**EXERCISE DATA**
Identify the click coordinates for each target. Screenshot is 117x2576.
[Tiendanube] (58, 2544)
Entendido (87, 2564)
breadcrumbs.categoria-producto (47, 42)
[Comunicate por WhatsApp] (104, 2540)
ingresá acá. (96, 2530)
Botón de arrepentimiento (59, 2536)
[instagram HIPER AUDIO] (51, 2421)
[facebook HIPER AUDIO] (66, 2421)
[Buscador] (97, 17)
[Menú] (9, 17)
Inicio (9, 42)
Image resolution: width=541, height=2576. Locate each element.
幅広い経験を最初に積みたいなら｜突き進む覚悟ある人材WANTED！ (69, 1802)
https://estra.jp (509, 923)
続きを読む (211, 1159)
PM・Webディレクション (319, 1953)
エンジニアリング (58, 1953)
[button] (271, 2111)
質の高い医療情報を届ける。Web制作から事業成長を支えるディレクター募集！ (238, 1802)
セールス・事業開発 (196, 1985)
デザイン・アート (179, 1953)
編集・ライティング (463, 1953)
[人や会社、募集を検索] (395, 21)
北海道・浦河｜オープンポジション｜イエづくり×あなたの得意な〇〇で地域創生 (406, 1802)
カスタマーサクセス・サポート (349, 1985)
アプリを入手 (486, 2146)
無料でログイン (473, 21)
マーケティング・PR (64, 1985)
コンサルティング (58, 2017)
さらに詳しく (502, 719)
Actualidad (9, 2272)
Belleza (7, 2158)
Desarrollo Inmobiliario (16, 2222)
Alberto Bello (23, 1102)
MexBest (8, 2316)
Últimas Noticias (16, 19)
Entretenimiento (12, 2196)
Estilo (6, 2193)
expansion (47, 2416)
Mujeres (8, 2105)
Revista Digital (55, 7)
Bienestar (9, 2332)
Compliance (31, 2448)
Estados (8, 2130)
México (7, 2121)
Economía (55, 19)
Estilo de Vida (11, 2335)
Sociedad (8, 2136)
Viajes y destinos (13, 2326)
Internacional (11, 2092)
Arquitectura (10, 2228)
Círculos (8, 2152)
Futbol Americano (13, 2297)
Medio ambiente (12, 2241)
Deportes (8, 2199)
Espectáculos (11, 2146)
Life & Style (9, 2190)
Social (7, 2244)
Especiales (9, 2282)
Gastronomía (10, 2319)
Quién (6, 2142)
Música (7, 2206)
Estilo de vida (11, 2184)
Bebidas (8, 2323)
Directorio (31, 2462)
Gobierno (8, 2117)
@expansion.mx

**WHAT YOU WILL DO**
From the line containing "Estilo de Vida (11, 2335)" down to the end of the listing above, return each line exactly as it appears and nothing more.

**WRITTEN RESPONSE**
Estilo de Vida (11, 2335)
Sociedad (8, 2136)
Viajes y destinos (13, 2326)
Internacional (11, 2092)
Arquitectura (10, 2228)
Círculos (8, 2152)
Futbol Americano (13, 2297)
Medio ambiente (12, 2241)
Deportes (8, 2199)
Espectáculos (11, 2146)
Life & Style (9, 2190)
Social (7, 2244)
Especiales (9, 2282)
Gastronomía (10, 2319)
Quién (6, 2142)
Música (7, 2206)
Estilo de vida (11, 2184)
Bebidas (8, 2323)
Directorio (31, 2462)
Gobierno (8, 2117)
@expansion.mx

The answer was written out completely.